Premier d'une série de trois tomes, cette nouvelle bédé du lauréat du César du meilleur premier film pour Les beaux gosses est un coup de poing, une œuvre poignante où les émotions transcendent chaque case, chaque planche, chaque page. L'Arabe du futur mélange habilement la joie, la tristesse, l'inquiétude, les malaises et l'incompréhension. À des années-lumière de la nostalgie proposée par Ricardo Troggi, la BD de Satouff nous entraîne dans un monde inconnu, déstabilisant, loin, tellement loin de notre réalité nord-américaine, occidentale et scolarisée.

On savait Sattouf talentueux, on connaissait son sens de l'observation, ses Pauvres aventures de Jéremie avaient prouvé plus d'une fois sa grande intelligence et sa facilité à traduire en images nos comportements. Mais il faut bien avouer qu'encore une fois il réussit à nous surprendre. À travers son exploration du désarroi d'un enfant déchiré entre deux cultures, la française et l'arabe, tiraillé entre deux mondes opposés, c'est le drame de l'apatride, du déraciné, de celui qui n'a pas de maison qu'il expose devant nous.

Si les anecdotes du séjour en Libye « khadafienne » font sourire, celles tirées de la Syrie d'Hafez Al-Assad, le père de l'actuel dictateur, sont beaucoup plus dramatiques, plus tragiques plus angoissantes. La haine des juifs et des Américains, la pauvreté, les pénuries récurrentes, la sous scolarisation, les pathétiques perspectives d'avenir et la violence des jeunes envers ce petit Riad aux cheveux blonds déstabilisent, choquent et sont en totale rupture avec cette image noble et romantique héritée de l'orientalisme et du mysticisme de T. E. Lawrence.

Avec émotion et nuance, Sattouf traduit les angoisses de ce gamin perdu dans un monde qui rejette ses différences, entouré d'une mère dépassée par les événements et d'un père déraciné, impuissant, pris à cheval entre la modernité et la tradition, trahi par les siens, mais fortement attaché à ses racines qui pourtant le rejettent.

Une œuvre magistrale, dérangeante, une bédé marquante, mon coup de cœur de l'année, j'ai déjà hâte de lire la suite.

Souvenirs de la Grande Guerre

Il y a quelques semaines plusieurs chefs d'État se sont réunis pour commémorer en grande pompe le 100e anniversaire du déclenchement de la première grande boucherie mondiale. À force d'être réduites aux images des productions hollywoodiennes, les guerres sont devenues des cartes postales, des parties de plaisir où la mort, la privation, le froid, la souffrance, la faim, l'insalubrité sont absents ou... désincarnés.

C'est pourquoi quand une œuvre, même imparfaite, situe la guerre dans son contexte social elle prend une valeur ajoutée.
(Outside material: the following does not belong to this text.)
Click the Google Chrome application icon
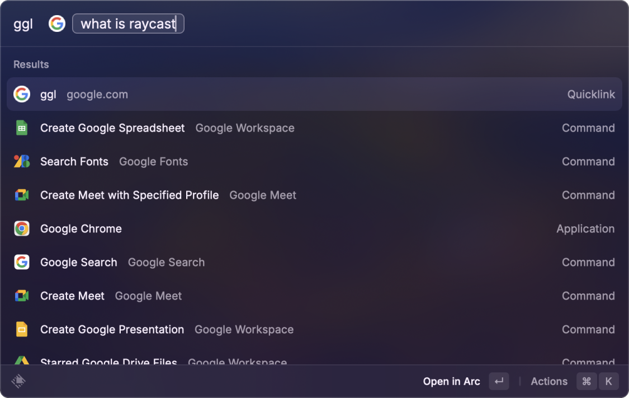 click(x=22, y=228)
C'est le cas de Finnele, d'Anne Teuf.

Finnele Koerhlen est une jeune Alsacienne qui à huit ans lorsque la guerre éclate. Entre les tensions entre les pro-Allemagne et les pro-France, la présence inquiétante du front, à quelques lieux de son village et les privations, Finnele doit vivre même si son quotidien n'a plus la quiétude d'avant.

À partir des souvenirs de sa grand-mère, l'auteure décrit la guerre dans le contexte de l'Alsace, déchirée depuis toujours entre la France et l'Allemagne. Avec sensibilité, Anne Teuf nous fait découvrir cette réalité, grâce à une série de courts instants de vie où l'humour se marie au drame, au désespoir et à la vie ordinaire.

Une tranche de vie qui donne un visage plus humain à la guerre où il n'est pas question d'exploits héroïques, mais du courage ordinaire, celui de ceux qui se retrouvent malgré eux au centre des prétentions territoriales des autres.

Finnele, qui n'est pas exempt de défauts, mérite le détour. Et tout au long de la lecture, j'ai pensé à ce Soldat oublié, témoignage de Guy Sajer, publié jadis au Livre de Poche, qui s'attardait aux jeunes hommes nés d'une union dont un des parents était de nationalité française et l'autre allemande, incorporés souvent de force dans l'armée allemande.

Une BD à lire pour découvrir une réalité méconnue.

Riad Sattouf, L'Arabe du futur, une jeunesse au Moyen¬-Orient (1978-1987), Allary Éditions;

Anne Teuf, Finnele : Le front d'Alsace, Delcourt.